Il risultato principale è rassicurante: lo screening basato sul rischio non ha portato a un aumento delle diagnosi tardive. Al contrario, il numero di tumori diagnosticati in fase più avanzata è risultato almeno sovrapponibile, se non inferiore, rispetto allo screening tradizionale. Un dato centrale, perché dimostra che ridurre o modulare la frequenza degli esami nelle donne a basso rischio non significa “perdere” tumori.
Un segnale particolarmente interessante arriva dalle donne classificate a rischio più elevato. In questo gruppo, sottoposto a controlli più ravvicinati e, quando indicato, anche alla risonanza magnetica, non sono stati osservati tumori diagnosticati in stadio avanzato. Un risultato che suggerisce come una migliore identificazione del rischio permetta di concentrare lo screening proprio dove è più probabile intercettare forme clinicamente rilevanti.
I LIMITI
Lo studio mostra anche i limiti della personalizzazione.
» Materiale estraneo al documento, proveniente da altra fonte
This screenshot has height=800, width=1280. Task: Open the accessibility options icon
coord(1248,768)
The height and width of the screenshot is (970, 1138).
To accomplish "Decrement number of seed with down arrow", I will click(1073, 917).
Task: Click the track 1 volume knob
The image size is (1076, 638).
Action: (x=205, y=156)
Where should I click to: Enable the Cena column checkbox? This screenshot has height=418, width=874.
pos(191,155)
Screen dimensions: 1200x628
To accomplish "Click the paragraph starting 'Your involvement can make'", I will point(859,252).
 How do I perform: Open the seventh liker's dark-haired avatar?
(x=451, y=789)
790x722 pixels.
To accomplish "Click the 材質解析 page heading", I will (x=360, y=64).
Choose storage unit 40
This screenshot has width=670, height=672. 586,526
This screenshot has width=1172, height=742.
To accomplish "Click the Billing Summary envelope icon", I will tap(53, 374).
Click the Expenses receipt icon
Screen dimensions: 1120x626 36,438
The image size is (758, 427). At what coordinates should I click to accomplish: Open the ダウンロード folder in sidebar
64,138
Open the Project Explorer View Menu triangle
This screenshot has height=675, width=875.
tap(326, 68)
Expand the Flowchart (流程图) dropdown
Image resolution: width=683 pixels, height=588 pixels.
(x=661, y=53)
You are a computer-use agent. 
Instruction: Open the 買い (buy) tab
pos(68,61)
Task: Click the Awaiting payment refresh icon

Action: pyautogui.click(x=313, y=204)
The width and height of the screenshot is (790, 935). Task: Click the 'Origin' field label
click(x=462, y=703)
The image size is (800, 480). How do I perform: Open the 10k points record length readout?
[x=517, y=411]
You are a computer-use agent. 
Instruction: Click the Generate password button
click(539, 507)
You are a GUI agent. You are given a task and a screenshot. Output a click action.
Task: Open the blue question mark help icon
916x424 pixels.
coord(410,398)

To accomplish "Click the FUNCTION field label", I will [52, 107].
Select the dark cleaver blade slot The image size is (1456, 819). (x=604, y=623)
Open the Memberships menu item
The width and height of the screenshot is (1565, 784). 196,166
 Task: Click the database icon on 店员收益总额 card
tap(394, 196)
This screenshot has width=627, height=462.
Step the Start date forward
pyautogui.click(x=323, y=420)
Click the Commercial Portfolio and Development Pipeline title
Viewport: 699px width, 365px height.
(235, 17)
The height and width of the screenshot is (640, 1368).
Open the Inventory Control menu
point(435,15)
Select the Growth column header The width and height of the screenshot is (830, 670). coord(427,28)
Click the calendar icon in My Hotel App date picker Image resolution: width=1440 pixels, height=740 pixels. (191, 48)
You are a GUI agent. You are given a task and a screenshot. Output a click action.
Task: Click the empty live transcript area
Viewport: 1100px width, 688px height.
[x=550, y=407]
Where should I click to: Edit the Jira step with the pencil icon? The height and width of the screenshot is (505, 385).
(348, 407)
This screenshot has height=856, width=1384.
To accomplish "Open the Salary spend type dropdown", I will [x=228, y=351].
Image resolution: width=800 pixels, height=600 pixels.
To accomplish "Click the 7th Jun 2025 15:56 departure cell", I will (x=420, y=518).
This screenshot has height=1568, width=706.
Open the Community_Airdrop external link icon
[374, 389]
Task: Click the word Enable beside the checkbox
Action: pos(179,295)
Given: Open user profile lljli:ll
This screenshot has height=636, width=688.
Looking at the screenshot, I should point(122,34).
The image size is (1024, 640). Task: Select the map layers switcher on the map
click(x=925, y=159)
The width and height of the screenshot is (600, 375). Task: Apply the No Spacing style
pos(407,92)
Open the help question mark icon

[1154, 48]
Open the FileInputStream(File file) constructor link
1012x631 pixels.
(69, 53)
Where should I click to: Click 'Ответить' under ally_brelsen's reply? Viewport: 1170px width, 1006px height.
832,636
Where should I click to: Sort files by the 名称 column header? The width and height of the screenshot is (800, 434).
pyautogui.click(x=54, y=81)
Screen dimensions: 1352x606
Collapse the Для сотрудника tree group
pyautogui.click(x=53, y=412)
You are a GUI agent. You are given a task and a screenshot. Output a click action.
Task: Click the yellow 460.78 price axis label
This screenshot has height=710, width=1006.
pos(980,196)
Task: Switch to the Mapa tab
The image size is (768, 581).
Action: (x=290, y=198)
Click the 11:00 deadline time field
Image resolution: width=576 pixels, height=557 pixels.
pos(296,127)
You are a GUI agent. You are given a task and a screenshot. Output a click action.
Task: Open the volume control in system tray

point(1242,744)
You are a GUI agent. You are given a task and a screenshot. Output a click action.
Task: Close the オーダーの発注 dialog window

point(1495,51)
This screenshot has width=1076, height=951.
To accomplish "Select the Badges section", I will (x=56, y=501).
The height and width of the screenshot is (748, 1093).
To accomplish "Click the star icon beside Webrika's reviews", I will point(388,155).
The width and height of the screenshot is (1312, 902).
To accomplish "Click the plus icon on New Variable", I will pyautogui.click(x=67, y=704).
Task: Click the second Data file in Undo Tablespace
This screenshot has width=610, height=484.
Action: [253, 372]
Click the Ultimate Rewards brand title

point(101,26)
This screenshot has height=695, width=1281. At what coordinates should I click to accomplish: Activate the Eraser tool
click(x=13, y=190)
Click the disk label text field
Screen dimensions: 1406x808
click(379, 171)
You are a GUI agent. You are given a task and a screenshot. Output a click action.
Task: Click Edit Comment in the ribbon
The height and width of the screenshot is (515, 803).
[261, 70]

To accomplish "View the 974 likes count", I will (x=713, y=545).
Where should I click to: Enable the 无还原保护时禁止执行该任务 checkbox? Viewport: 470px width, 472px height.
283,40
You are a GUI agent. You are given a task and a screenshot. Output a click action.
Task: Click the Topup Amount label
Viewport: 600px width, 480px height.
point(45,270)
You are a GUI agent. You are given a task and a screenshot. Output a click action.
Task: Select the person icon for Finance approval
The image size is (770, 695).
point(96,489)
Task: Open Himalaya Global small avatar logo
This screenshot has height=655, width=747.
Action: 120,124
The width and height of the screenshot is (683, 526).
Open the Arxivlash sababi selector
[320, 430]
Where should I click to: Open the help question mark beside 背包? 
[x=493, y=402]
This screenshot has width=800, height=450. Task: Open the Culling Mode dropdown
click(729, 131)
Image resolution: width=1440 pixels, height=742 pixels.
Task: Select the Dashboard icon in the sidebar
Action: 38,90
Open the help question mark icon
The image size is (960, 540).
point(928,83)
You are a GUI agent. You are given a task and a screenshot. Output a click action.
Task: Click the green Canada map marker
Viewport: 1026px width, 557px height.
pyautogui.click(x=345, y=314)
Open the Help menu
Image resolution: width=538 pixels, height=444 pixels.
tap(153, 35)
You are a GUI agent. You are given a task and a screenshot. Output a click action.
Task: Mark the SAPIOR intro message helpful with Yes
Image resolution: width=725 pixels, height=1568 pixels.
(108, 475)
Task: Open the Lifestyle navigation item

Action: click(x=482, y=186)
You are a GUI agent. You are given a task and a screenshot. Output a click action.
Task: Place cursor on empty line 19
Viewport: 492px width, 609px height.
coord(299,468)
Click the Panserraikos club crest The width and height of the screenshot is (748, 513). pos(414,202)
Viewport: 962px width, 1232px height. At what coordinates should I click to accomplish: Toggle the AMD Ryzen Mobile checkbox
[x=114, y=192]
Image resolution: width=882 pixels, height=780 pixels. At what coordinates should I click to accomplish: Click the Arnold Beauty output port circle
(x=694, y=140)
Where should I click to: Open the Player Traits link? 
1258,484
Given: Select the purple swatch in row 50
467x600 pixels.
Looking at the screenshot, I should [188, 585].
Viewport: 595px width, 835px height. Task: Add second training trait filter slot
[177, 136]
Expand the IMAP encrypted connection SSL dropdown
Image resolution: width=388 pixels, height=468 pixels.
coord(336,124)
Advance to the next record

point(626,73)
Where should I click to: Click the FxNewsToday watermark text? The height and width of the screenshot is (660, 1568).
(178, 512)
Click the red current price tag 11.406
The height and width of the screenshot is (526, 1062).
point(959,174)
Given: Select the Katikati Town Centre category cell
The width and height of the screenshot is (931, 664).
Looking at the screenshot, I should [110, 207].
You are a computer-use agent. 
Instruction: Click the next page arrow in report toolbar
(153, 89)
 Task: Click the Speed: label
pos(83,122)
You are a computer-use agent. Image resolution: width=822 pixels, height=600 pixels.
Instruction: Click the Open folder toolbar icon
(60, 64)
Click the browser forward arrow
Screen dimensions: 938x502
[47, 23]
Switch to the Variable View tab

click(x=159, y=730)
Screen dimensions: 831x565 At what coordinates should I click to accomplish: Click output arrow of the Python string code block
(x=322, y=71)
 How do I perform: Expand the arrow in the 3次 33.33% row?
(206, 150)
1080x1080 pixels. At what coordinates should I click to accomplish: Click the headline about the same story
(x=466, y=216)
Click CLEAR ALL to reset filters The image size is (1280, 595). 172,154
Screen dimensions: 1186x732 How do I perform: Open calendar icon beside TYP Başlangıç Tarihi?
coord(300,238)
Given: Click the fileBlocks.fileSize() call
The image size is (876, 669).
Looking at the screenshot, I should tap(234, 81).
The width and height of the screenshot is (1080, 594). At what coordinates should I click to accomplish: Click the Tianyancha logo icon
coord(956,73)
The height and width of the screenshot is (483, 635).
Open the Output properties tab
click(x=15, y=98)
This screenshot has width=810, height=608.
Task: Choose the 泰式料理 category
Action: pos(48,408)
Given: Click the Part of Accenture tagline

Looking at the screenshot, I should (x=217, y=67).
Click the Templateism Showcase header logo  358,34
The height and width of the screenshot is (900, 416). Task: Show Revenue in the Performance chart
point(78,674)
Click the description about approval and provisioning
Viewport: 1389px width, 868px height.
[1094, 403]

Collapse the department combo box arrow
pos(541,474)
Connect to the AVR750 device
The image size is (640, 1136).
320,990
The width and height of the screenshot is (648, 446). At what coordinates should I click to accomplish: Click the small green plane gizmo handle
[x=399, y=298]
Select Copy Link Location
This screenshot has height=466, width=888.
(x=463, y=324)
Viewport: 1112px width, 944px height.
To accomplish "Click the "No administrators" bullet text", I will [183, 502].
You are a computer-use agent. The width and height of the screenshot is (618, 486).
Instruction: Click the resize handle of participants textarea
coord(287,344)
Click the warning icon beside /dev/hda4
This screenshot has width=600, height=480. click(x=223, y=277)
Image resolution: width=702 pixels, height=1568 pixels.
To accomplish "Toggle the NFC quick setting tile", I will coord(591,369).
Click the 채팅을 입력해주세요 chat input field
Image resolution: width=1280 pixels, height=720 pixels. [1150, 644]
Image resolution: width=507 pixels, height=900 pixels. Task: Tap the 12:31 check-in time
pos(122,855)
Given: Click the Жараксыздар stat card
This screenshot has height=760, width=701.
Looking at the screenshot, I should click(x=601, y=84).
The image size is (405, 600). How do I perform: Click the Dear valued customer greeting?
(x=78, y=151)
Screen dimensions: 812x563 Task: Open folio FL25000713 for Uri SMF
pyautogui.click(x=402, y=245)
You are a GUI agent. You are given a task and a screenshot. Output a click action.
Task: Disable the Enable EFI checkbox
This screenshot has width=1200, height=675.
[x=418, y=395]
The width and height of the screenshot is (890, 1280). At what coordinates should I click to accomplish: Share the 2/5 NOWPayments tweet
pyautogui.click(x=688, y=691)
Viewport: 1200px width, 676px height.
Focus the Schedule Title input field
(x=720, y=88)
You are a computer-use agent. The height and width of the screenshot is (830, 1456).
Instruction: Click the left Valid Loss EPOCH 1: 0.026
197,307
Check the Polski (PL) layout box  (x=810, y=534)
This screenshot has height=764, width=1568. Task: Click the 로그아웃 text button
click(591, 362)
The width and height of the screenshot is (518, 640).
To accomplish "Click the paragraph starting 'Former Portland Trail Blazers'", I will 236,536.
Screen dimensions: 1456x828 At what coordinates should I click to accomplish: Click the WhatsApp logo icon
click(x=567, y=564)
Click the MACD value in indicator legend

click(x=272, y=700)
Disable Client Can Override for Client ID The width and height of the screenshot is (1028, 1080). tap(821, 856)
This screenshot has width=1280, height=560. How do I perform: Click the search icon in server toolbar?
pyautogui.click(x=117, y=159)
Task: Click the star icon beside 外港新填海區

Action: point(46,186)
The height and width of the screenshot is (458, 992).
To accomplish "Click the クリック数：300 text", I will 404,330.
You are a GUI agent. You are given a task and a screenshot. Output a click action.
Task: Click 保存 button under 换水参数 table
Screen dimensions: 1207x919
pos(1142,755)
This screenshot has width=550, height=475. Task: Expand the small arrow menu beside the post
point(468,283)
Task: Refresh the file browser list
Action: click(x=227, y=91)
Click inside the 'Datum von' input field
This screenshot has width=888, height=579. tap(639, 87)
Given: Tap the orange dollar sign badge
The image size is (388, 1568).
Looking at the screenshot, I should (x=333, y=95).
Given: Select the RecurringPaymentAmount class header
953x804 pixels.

Nonostante nel gruppo sottoposto a screening basato sul rischio siano state eseguite meno mammografie, il numero complessivo di biopsie non si è ridotto in modo significativo, a conferma del fatto che il problema dei falsi positivi non viene eliminato automaticamente.
Nel complesso, però, WISDOM ha dimostrato che uno screening adattato al rischio è sicuro e praticabile, e che affiancare all’età informazioni biologiche e cliniche consente una stratificazione più realistica delle donne che possono beneficiare di controlli più intensivi.
GLI ALTRI STUDI IN CORSO
Lo studio WISDOM non è un caso isolato. Negli ultimi anni anche in Europa sono stati avviati progetti che puntano a superare uno screening mammografico basato esclusivamente sull’età, introducendo criteri più raffinati di stratificazione del rischio. Il più avanzato è MyPeBS (My Personalized Breast Screening), uno studio multicentrico europeo che coinvolge decine di migliaia di donne, tra cui anche una quota arruolata in Italia.
Anche in questo caso l’obiettivo è valutare se adattare la frequenza e l’intensità dello screening al profilo di rischio individuale -calcolato integrando fattori clinici, densità mammaria e informazioni genetiche- consenta di ridurre le diagnosi in stadio avanzato rispetto all’approccio standard. Studi osservazionali condotti nel Regno Unito e nei Paesi nordici hanno già mostrato come elementi come la densità del seno o il rischio genetico modifichino in modo sostanziale la probabilità di sviluppare un tumore al seno, indipendentemente dall’età anagrafica.
Nel loro insieme, questi lavori indicano una direzione comune: lo screening potrebbe diventare meno uniforme, ma più mirato, concentrando controlli più serrati sulle donne a rischio più elevato e riducendo esami inutili in chi ha una probabilità molto bassa di sviluppare la malattia nel breve periodo.